In the entries below, find the line with "You are a computer-use agent." and the line with "Instruction: Open Variety's". Print those two and everything between them exactly, and nothing else.

* _Provided data_
┄┄┄┄┄┄┄┄┄┄┄┄┄┄┄┄┄┄┄┄

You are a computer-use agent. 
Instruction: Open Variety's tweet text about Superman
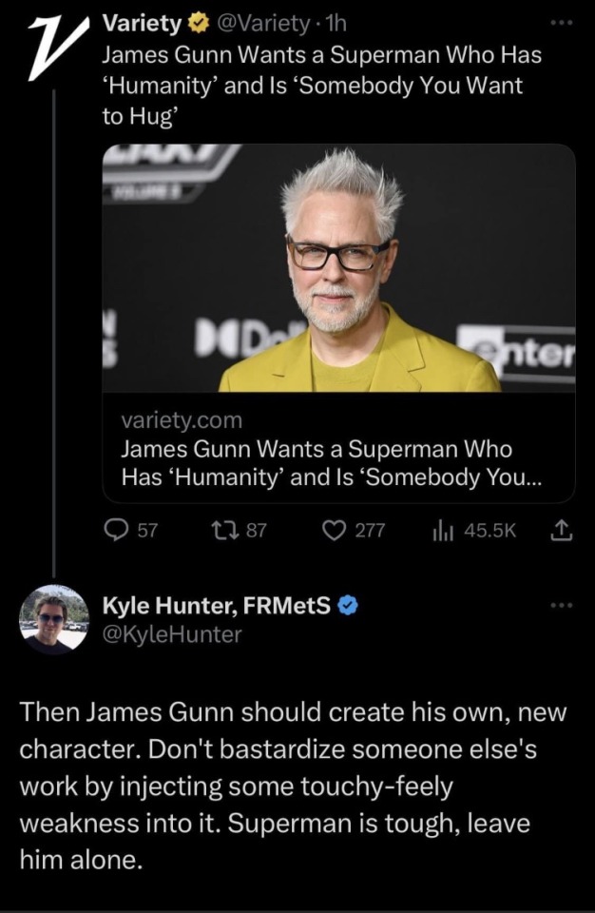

┄┄┄┄┄┄┄┄┄┄┄┄┄┄┄┄┄┄┄┄

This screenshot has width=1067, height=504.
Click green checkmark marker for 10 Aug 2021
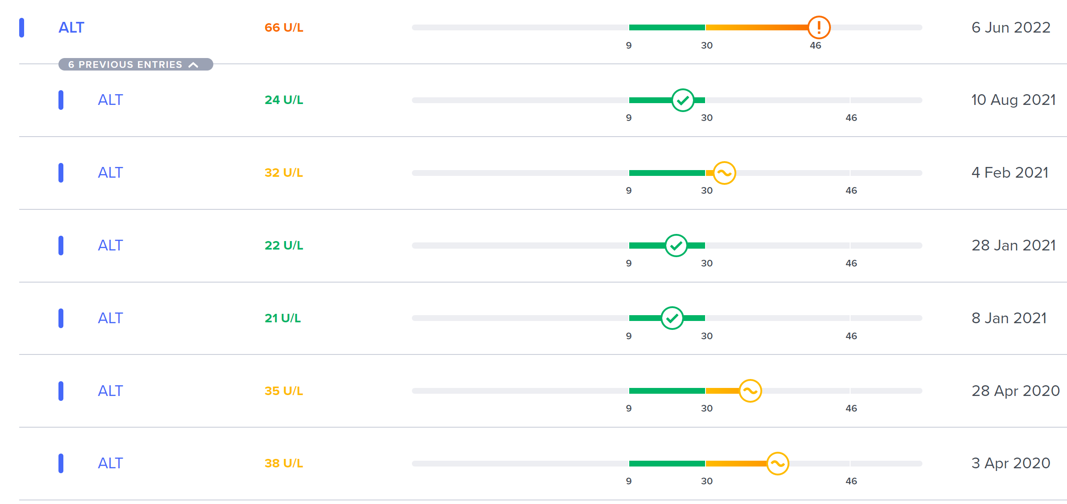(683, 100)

┄┄┄┄┄┄┄┄┄┄┄┄┄┄┄┄┄┄┄┄

* _Solution_
You are a computer-use agent. 
Instruction: Open Variety's tweet text about Superman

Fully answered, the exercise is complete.